Sols 3732-3734: Enchanting Encanto Calls

Today we made a three-sol plan for the weekend including contact science, lot of imaging, and a long drive back toward the previously attempted marker band drill target, Encanto. After additional exploration of the marker band, the team decided it was worth turning around and trying to drill again in the same general location as Encanto. I took on a new role as Engineering Uplink Lead (EUL), managing the engineering activities in the plan, such as data management and heating. We had a lot of stuff in the plan today, which made meeting our power guidelines difficult. The Tactical Uplink Lead (TUL), Science Planner, Science Operations Coordinator (SOC), and myself worked together to optimize things to make sure we could keep all our activities.
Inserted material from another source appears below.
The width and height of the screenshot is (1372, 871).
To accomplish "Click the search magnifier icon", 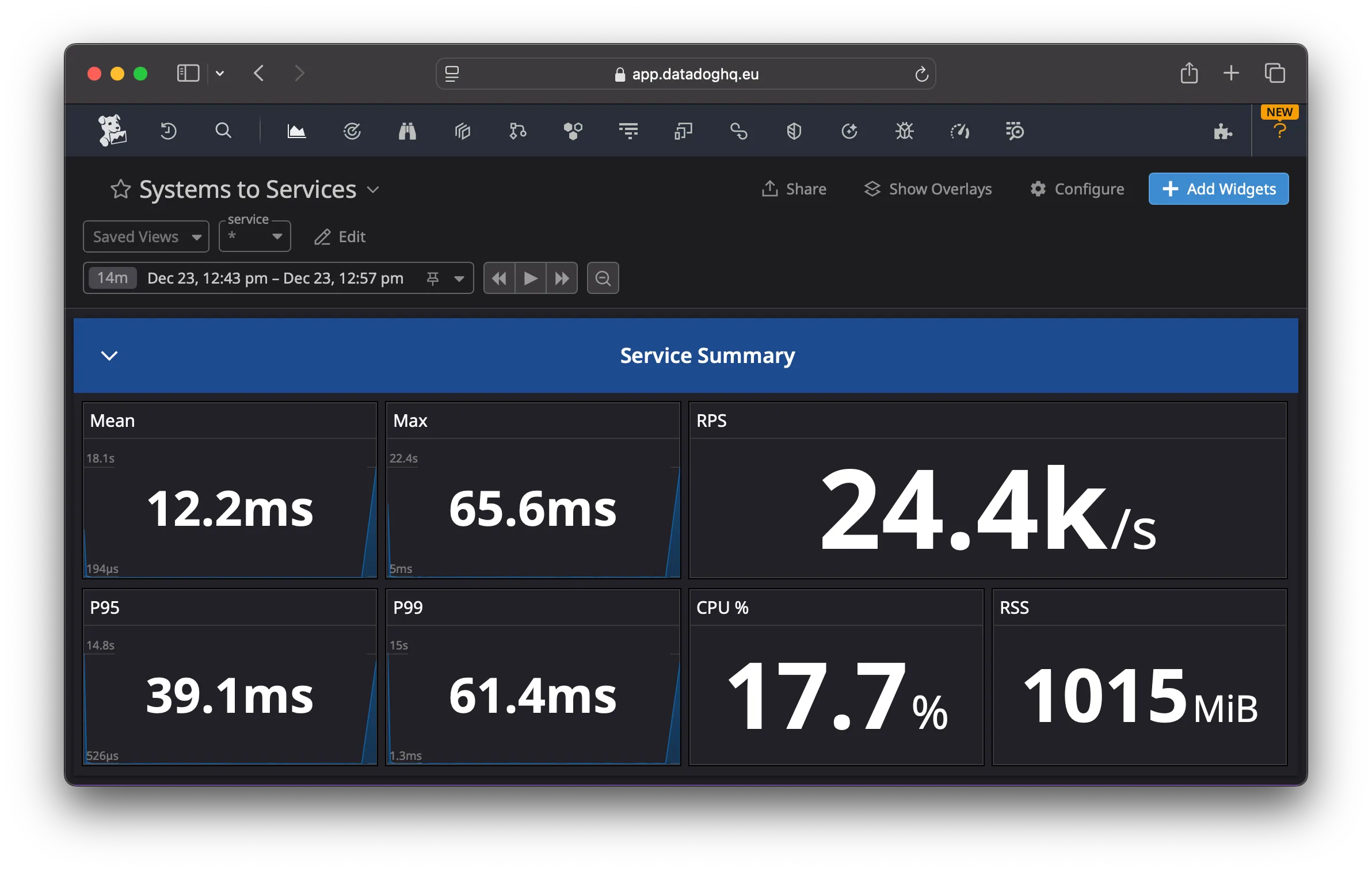I will pyautogui.click(x=223, y=131).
Curiosity has a bit of a lazy morning, sleeping in a bit before waking up to do imaging and contact science. The workspace today is covered with pebbles and small cobbles lying on the surface. We begin with some Mastcam multispectral imaging of two small foreign rock targets: “Paraiso,” which is a dark gray stone, and “Petro,” another possible meteorite. We also take a large stereo mosaic of the future route to continue to ascend Mt. Sharp. ChemCam then takes a LIBS observation of the target “Yavico,” which is one of the larger cobbles in the area. Finally Mastcam takes a documentation image of the Yavico ChemCam target. After another nap, Curiosity wakes up and starts to exercise the arm. First, there is some housekeeping to do by taking some ChemCam RMI images of the drill bit to help track bit wear. Then, the Rover Planners planned MALHI imaging on two cobble targets, Paraiso and “Pasamoni.” The challenge with cobbles is that they are small which requires extra evaluation time to ensure the placements are safe and likely to be successful. Short APXS evening integrations are done on both targets, which are fortunately just big enough to place the APXS on without having to hover. Before going to sleep for the night, Curiosity stows the arm to prepare for the next day’s drive.
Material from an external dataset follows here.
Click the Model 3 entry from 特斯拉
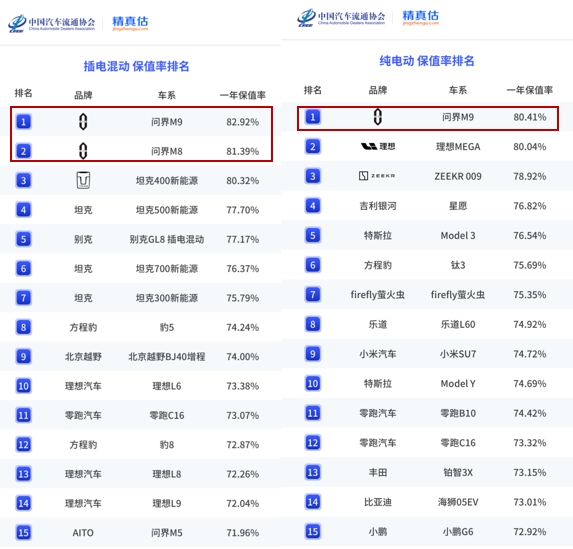This screenshot has width=573, height=549. [458, 235]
Curiosity also gets to sleep in a bit on the second sol before waking up to take more imaging. Mastcam takes three large mosaics. First is a stereo mosaic of the troughs in the polygonal patterns in the ground nearby, which are visible in the image. Next is another stereo image of “Tawakoni,” looking at the rover tracks as they cross from terrain with troughs to terrain without troughs to look for any differences in how the terrain was disturbed. ChemCam then takes a LIBS observation and Mastcam documents “Xaraco,” which is another small foreign rock nearby. With the imaging done, Curiosity is ready to get on the road. The Rover Planners had a challenge today, driving nearly 100m back in the direction of Encanto. Normally, driving that far would require using autonomous navigation to avoid hazards that are too far away to see. But today, the Rover Planners could make use of all the imaging we took on the way here to plan a safe drive and set us up to find another potential drill target. The image shows some of the nearby tracks that we’ll be approximately following back to the Encanto area. As seen in the image, the terrain is fairly flat so we don’t expect much slip taking Curiosity off the planned route.

After the drive, we do another engineering activity which looks at the sun in order to cancel out any error that has accumulated in Curiosity’ onboard estimate of roll and pitch. This is essential to do in order for the rover to understand the terrain and whether a path is safe, as well as to know where to find Earth and the orbiters in the sky for communication. We follow the drive up with a standard set of imaging for driving and contact science, as well as some extended upper tier imaging and a Mastcam solar tau (imaging to monitor dust in the atmosphere). Near sunset, we also take some additional imaging with Navcam and Mastcam to look for clouds and a MARDI image to see the terrain under the rover. The image shows how hazy the horizon is, due to dust in the atmosphere.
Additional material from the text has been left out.